> Фрагмент текста:
Вместо Альталены в еврейской общине зазвучало имя Жаботинского. Все критики и обозреватели того времени подчеркивали, что он захватывал читателя богатством языка и несравненностью стиля своих статей не меньше, чем их содержанием. Не было больше легкого освежающего тона фельетонов Альталены. Здесь проявился, как скоро выяснилось, другой характер. Юмор присутствовал по-прежнему, но исчезла беззаботность. Серьезность описываемого положения, судьбоносность текущих дебатов мобилизовали новые глубины мысли, выраженные новой лексикой и более свободным стилем, пронизанным безошибочно ощутимой, хоть и сдержанной, страстью. Кое-кто из коллег выражал озабоченность этой переменой, но Жаботинский писал, руководствуясь своим умом и сердцем.

Шехтман, обсуждавший это с Жаботинским много позже, объясняет с емким немногословием: Жаботинского больше не интересовало поклонение ему как вундеркинду; его жизнь захватила великая любовь.

Свидетельством влияния его работ даже на посторонних, более того, посторонних, глубоко враждебных его идеям, служат воспоминания Николая Сорина, обязанностью которого было представление статей русскому цензору. Отношение к "Еврейской жизни" и к "Рассвету" было жестоким и непререкаемым. Но именно откровенные статьи Жаботинского вызывали снисходительность. Оппоненты открыто выражали восхищение. Сорин пишет: "Часто, когда они готовились черкать по ведущей статье номера (обычно неподписанной), я упоминал, что она написана Жаботинским, и они отступали, — чтобы его не огорчать".

> Набор упражнений:
a) Перечислите всех людей, которые названы в отрывке о Жаботинском по фамилии.
b) Пожалуйста, выведите часть отрывка о Жаботинском от слов «Вместо Альталены в» вплоть до слов «умом и сердцем.» включительно.
c) Допишите отрывок о Жаботинском дальше, начав сразу после его последнего предложения.

> Записи, взятые из коллекции:
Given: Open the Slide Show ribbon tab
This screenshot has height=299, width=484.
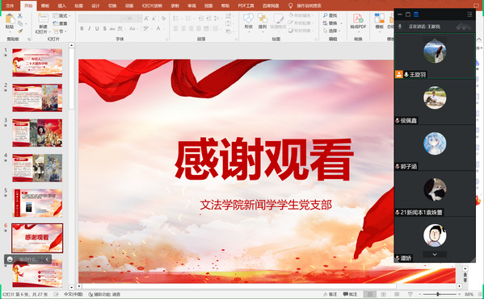Looking at the screenshot, I should pos(152,6).
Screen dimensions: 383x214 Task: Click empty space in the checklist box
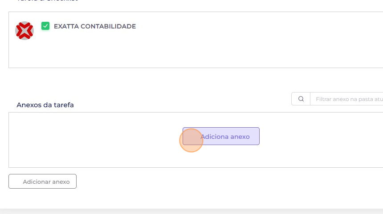click(x=196, y=51)
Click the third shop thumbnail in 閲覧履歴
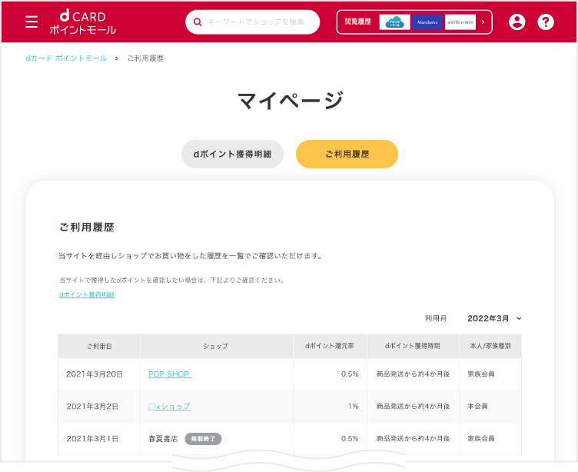The height and width of the screenshot is (472, 578). [460, 22]
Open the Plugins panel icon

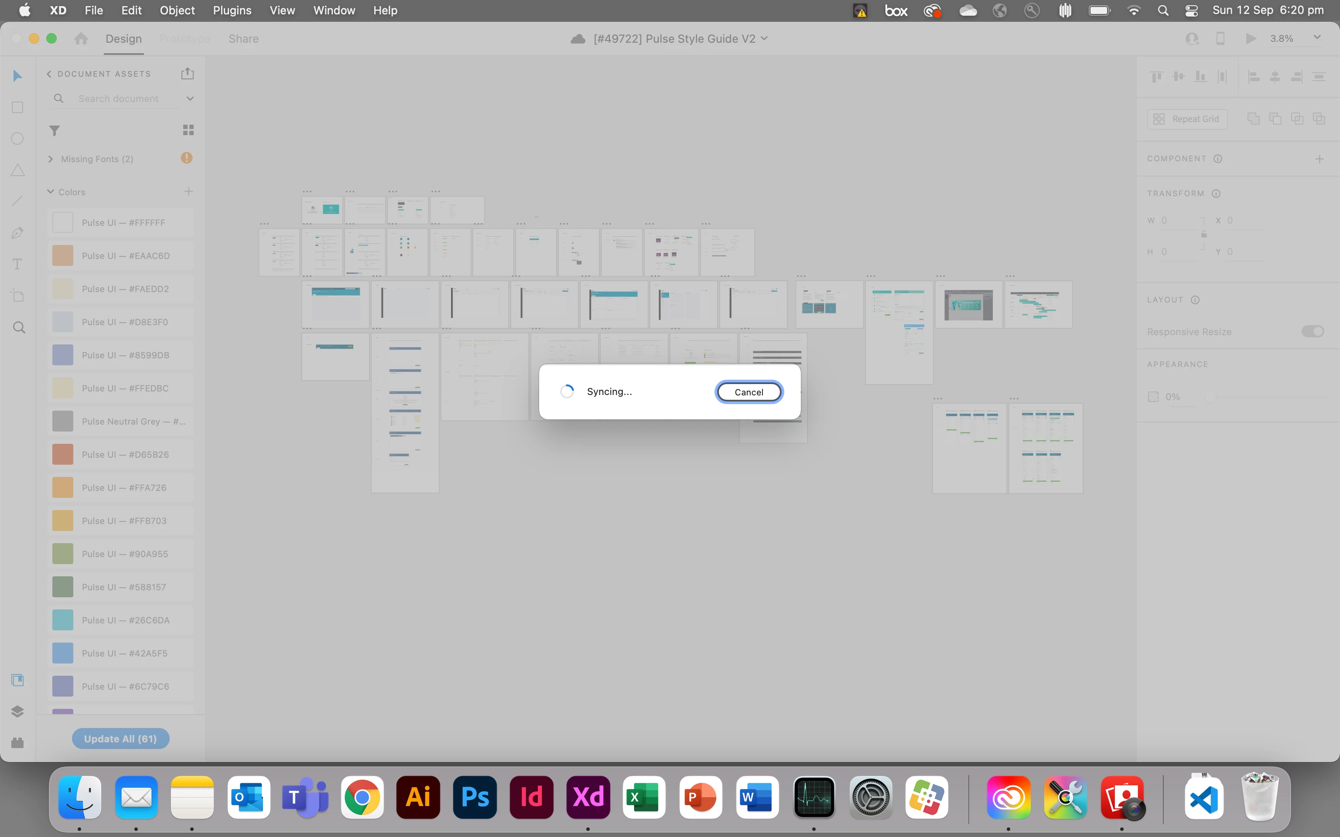point(17,743)
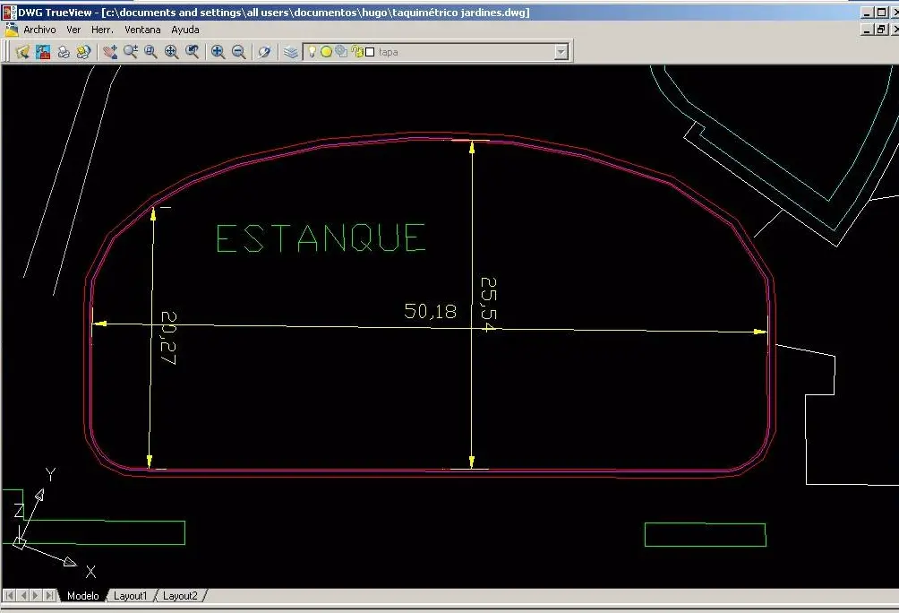Click the last-tab navigation arrow button
Viewport: 899px width, 613px height.
pos(50,596)
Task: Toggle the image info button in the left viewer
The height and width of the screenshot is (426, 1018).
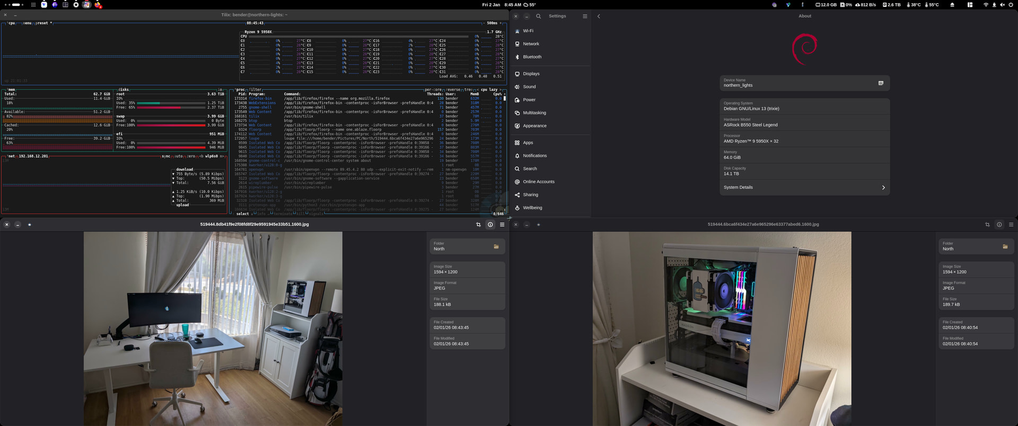Action: click(x=490, y=225)
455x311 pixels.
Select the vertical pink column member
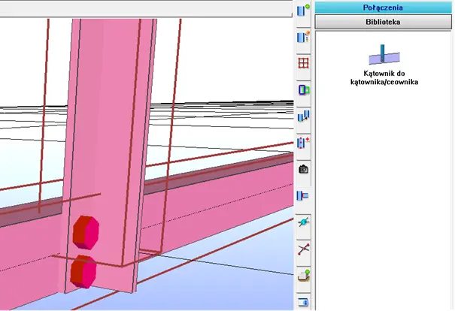click(113, 113)
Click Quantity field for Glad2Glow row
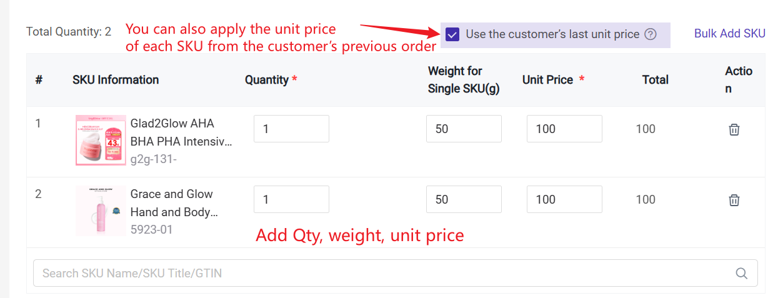This screenshot has height=298, width=778. pos(291,129)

> Ответы по порядку:
a) Жаботинский, Шехтман, Николай Сорин

b)
Вместо Альталены в еврейской общине зазвучало имя Жаботинского. Все критики и обозреватели того времени подчеркивали, что он захватывал читателя богатством языка и несравненностью стиля своих статей не меньше, чем их содержанием. Не было больше легкого освежающего тона фельетонов Альталены. Здесь проявился, как скоро выяснилось, другой характер. Юмор присутствовал по-прежнему, но исчезла беззаботность. Серьезность описываемого положения, судьбоносность текущих дебатов мобилизовали новые глубины мысли, выраженные новой лексикой и более свободным стилем, пронизанным безошибочно ощутимой, хоть и сдержанной, страстью. Кое-кто из коллег выражал озабоченность этой переменой, но Жаботинский писал, руководствуясь своим умом и сердцем.

c)
Но не только печатное (в "Рассвете") слово вновь вдохновляло общину. Другим, еще более мощным фактором, обладавшим побудительной силой, невиданной прежде в сионистском движении, стал ораторский дар Жаботинского. Его одесская слава оратора и быстро сформировавшегося полемиста не прошла незамеченной вождями российского сионистского движения. Уже в начале санкт-петербургского периода, на фоне плеяды великих ораторов блестящей столицы империи Жаботинский дебютировал с огромным успехом. Он наэлектризовал еврейскую общину на мемориальном митинге после смерти Герцля. В качестве вступления он прочел свое стихотворение "Стенание", а затем произнес речь, озаглавленную "Во время шивы" По существу эта речь была страстным утверждением его собственного кредо, значительно углубленного особенным впечатлением, которое на него произвел Герцль. "У нас наступили кардинальные перемены, — сказал он. — Мы были пробуждены к жизни контактом с почвой, брошенной под наши ноги Герцлем".

Жаботинский, конечно, осознавал уже тогда, какую великую личную жертву принес Герцль своим драматическим прыжком в гущу еврейских проблем, пренебрежением всем, что было ему дорого, разрушенной семейной жизнью, растратой своего капитала.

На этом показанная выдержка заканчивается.